The role of a Facilities Manager is diverse and therefore, it is useful to have a wide range of soft and hard skills. These are our top 3 hard and soft skills, but of course, there are so many more you should have in your repertoire.
TOP 3 SOFT SKILLS
1 – Communication
Whether communication is verbal or written, this is a soft skill that no Facilities Manager can afford to be without. The role will typically involve communicating with those internally at all levels of the hierarchy, and also third party suppliers.
2 – Negotiation
We negotiate in some way every day of our lives, albeit you may not consider that you are negotiating. It may be as simple as negotiating with a colleague to move a meeting to a time that is more convenient for you. It is also likely that a Facilities Manager will need to negotiate requirements with internal stakeholders, as well as service level and commercial requirements with suppliers.
3 – Change manager
Facilities Management is increasingly becoming a strategic function within an organisation. This is certainly a positive change for the profession, but it will be the job of Facilities Managers to act as Change agents to bring stakeholders on that journey.
TOP 3 HARD SKILLS
1 – Formalised supplier management
Most Facilities Managers will have responsibility for services provided externally, by third party suppliers. It is important to ensure supplier performance is tracked and measured. A key way to do this is using formalised techniques such as balanced scorecards and supplier review meetings. Having expertise in supplier management is a must have for the modern day Facilities Manager.

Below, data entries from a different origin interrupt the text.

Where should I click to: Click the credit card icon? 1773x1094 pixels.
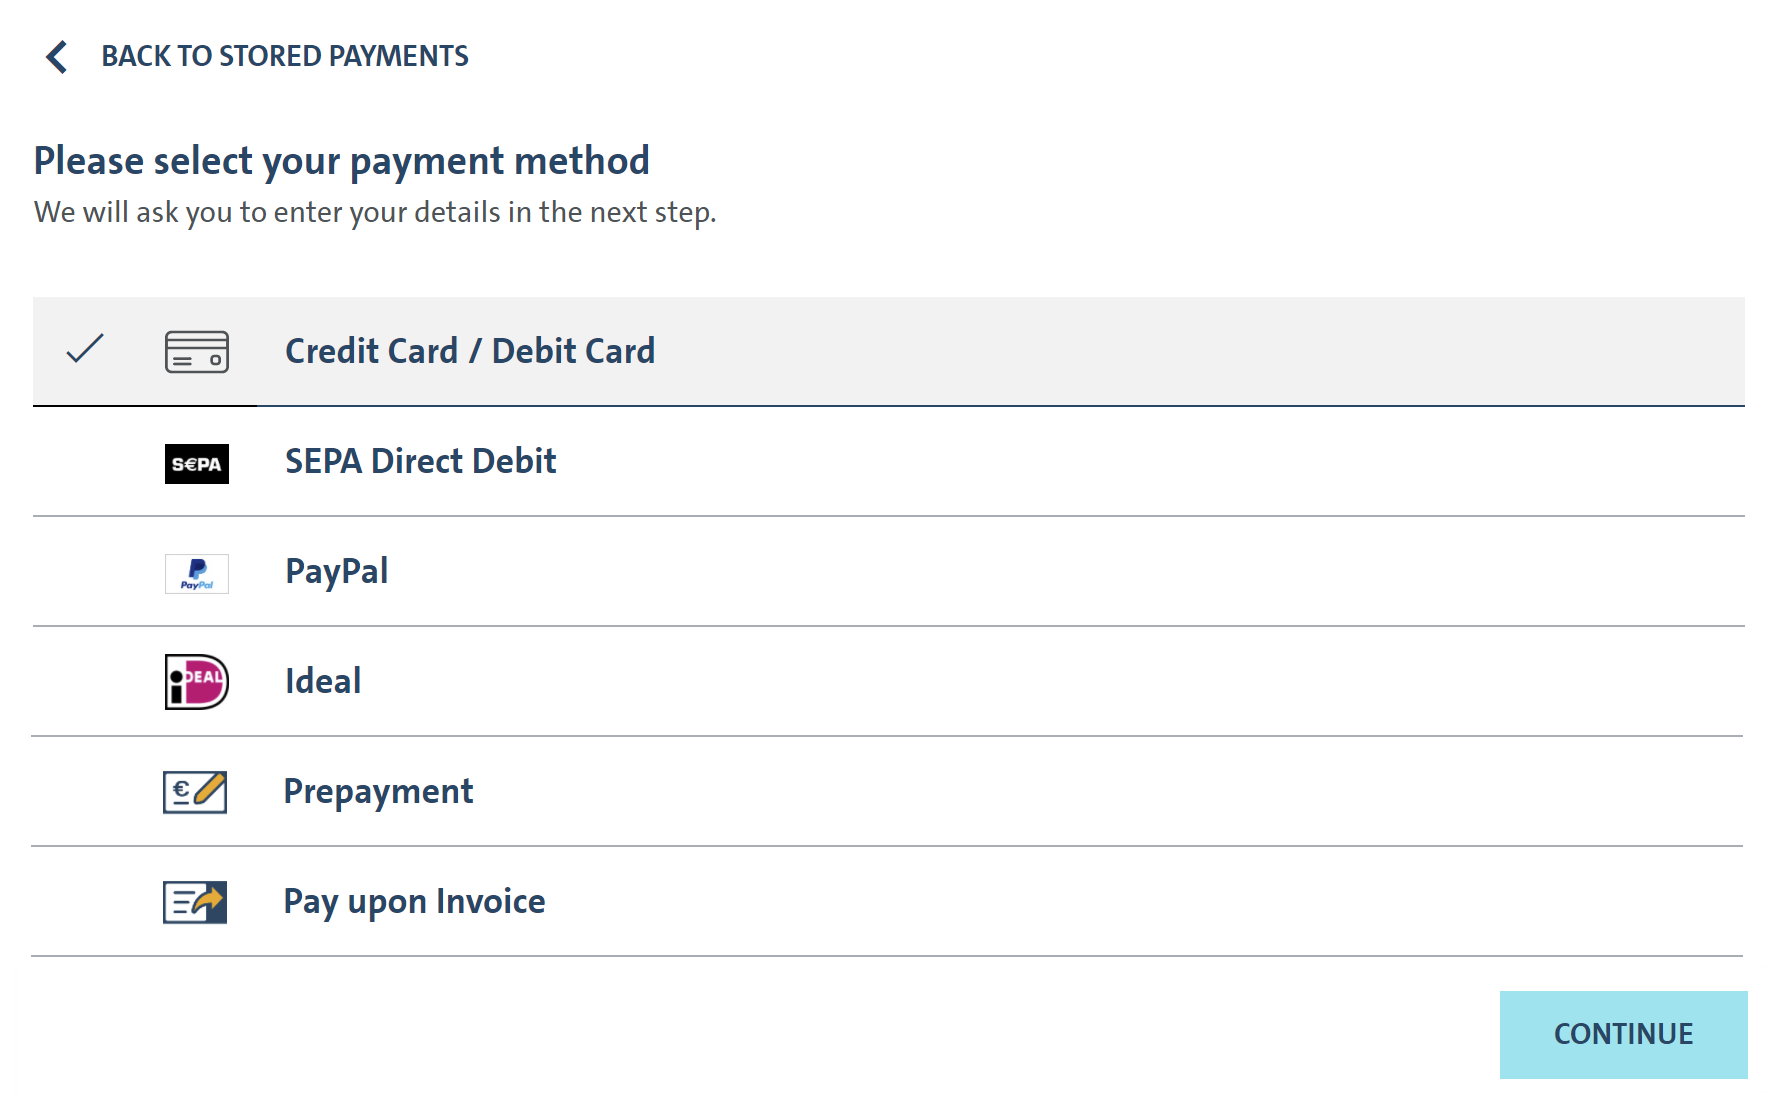coord(196,352)

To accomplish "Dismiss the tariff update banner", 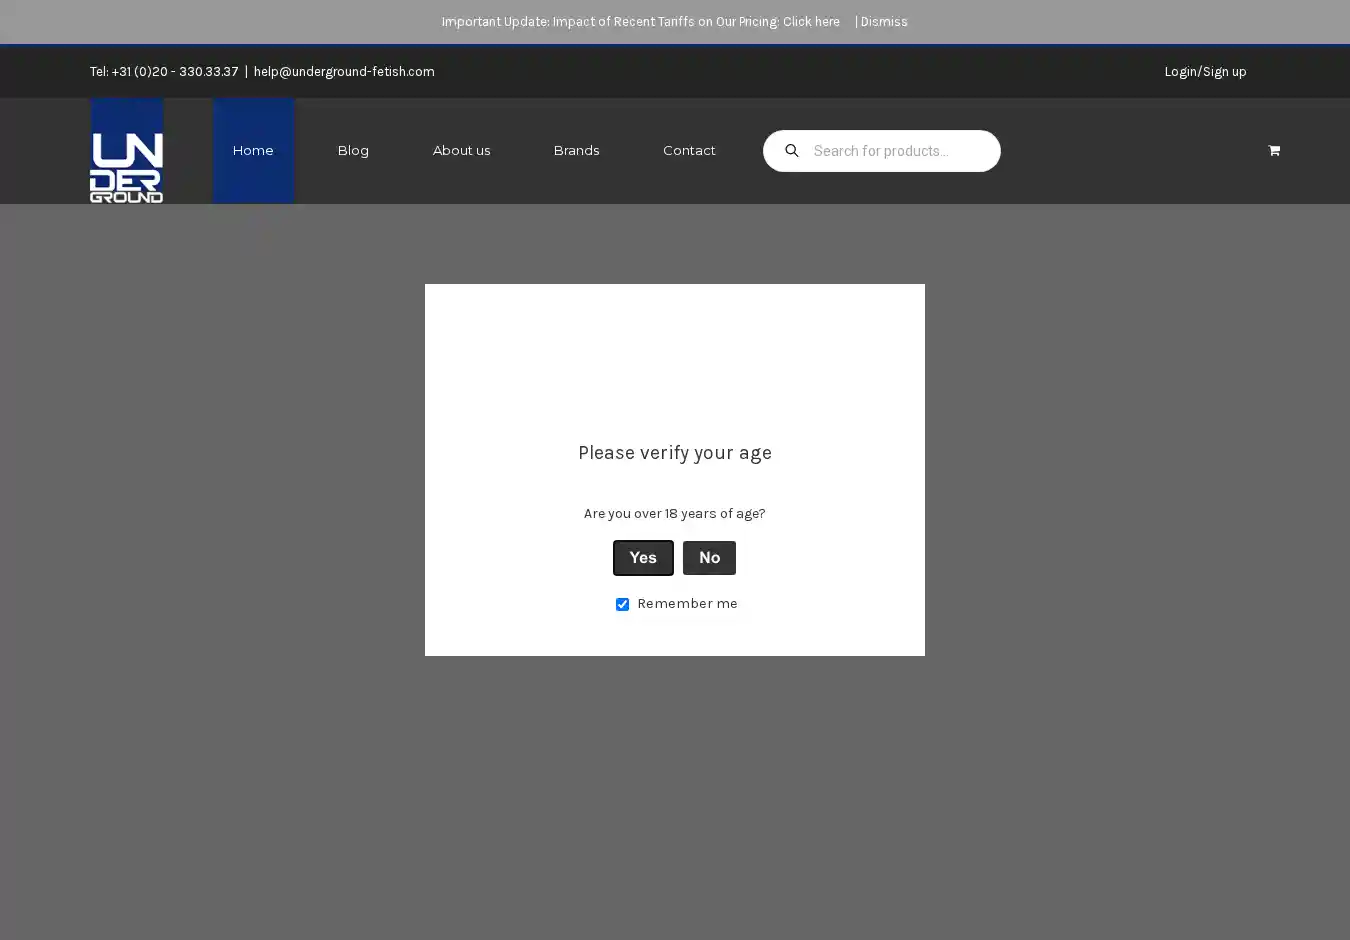I will click(x=884, y=22).
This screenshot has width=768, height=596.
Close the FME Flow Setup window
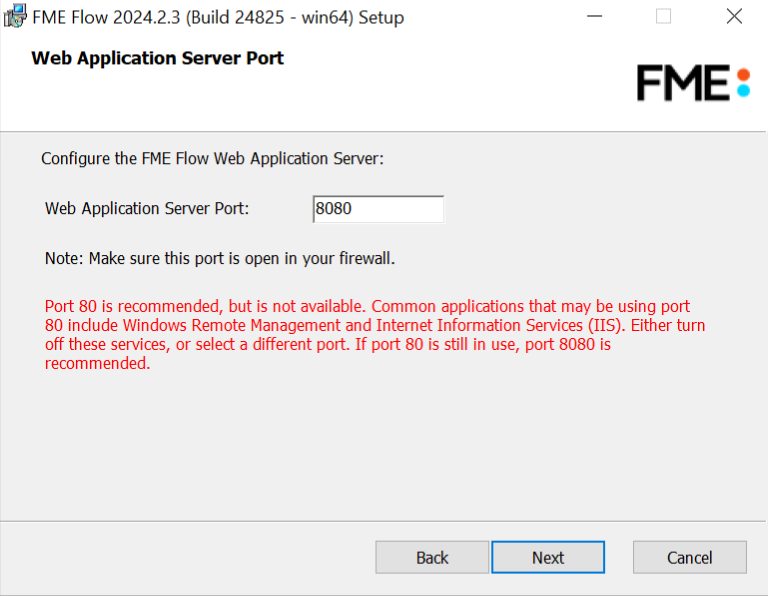(734, 16)
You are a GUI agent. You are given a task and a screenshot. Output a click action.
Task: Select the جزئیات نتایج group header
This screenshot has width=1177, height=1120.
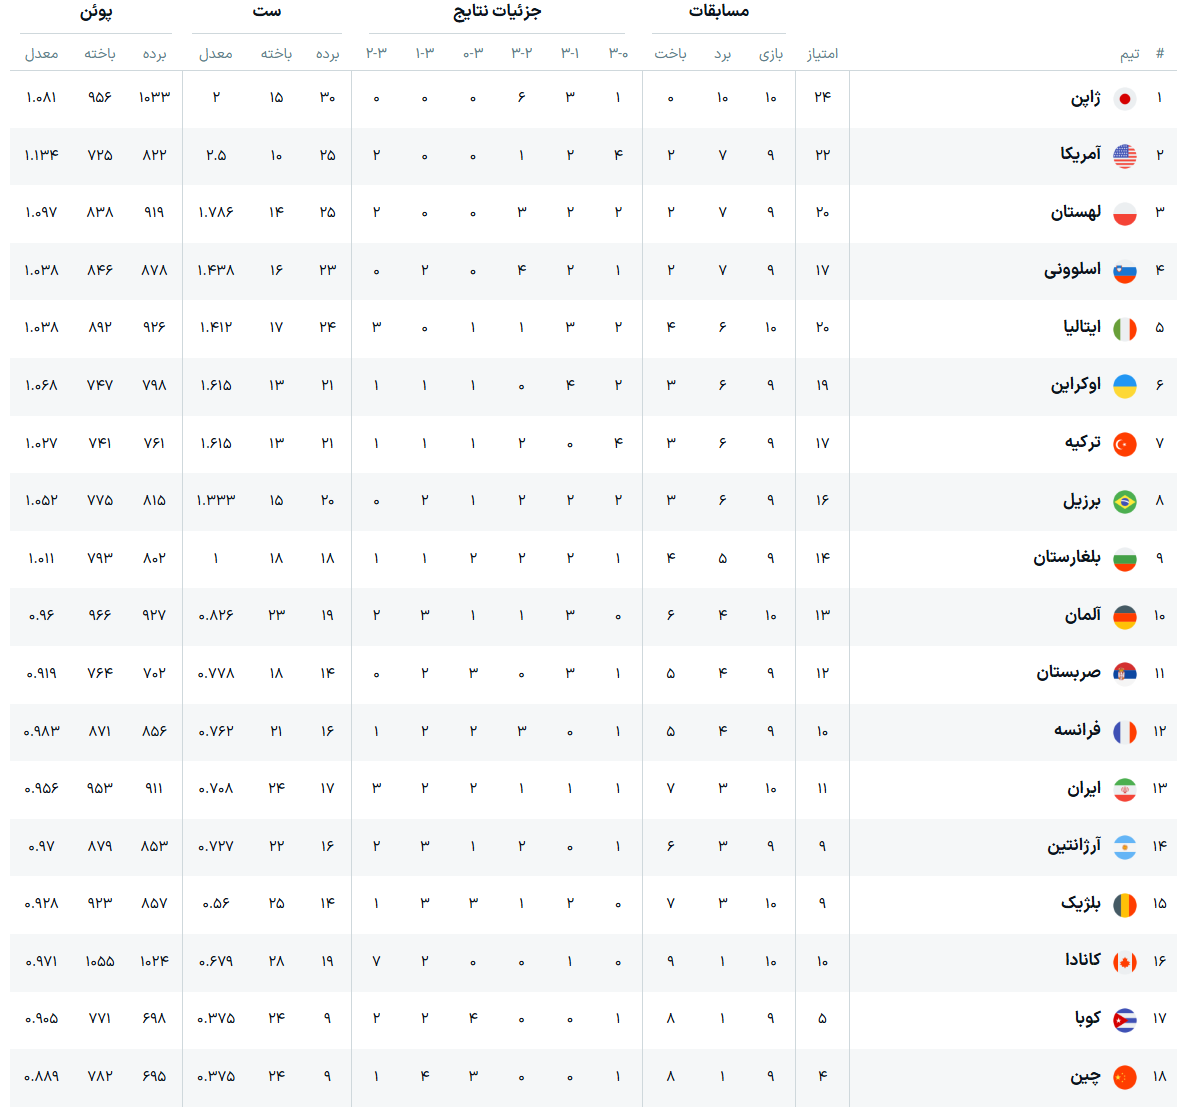[497, 11]
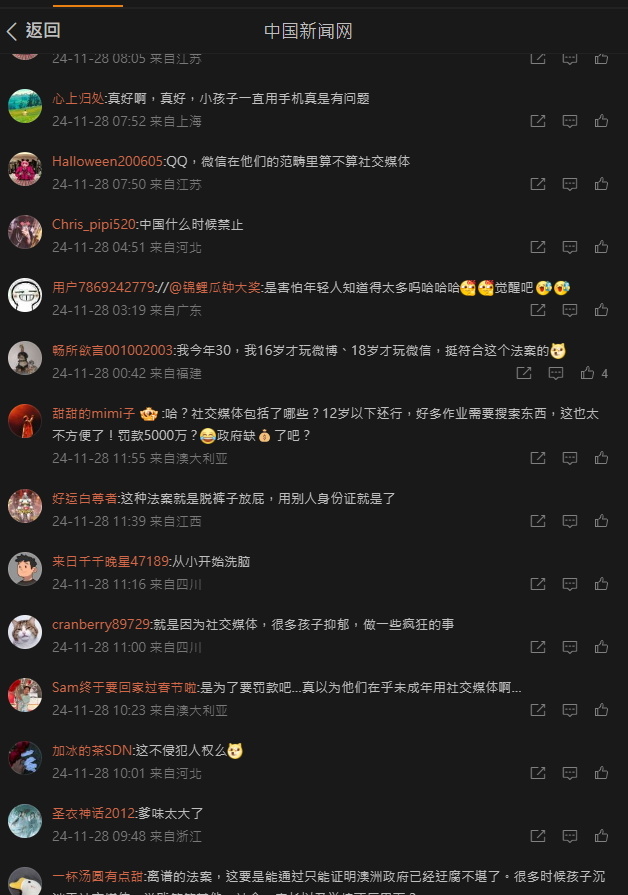Open profile of username 心上归处
Image resolution: width=628 pixels, height=895 pixels.
pyautogui.click(x=78, y=99)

2 – Buildings systems understanding
There are Facilities Managers who have a particular specialism, for example building security, catering, or cabling. Regardless of whether you are in a generic or specialist role, a broad technical understanding of building systems is a required skill.
3 – Subject matter knowledge
This is not one you are likely to be surprised by, but as outlined in the last point, many Facilities Managers are specialists. Regardless of the specialism, keeping up to date with the latest trends are important. This might be done by reading industry magazines, speaking to peers, and discussions with suppliers.
There are many more soft and hard skills than we have outlined above. The key point we want to make is that a successful Facilities Manager will have a mix of both hard and soft skills.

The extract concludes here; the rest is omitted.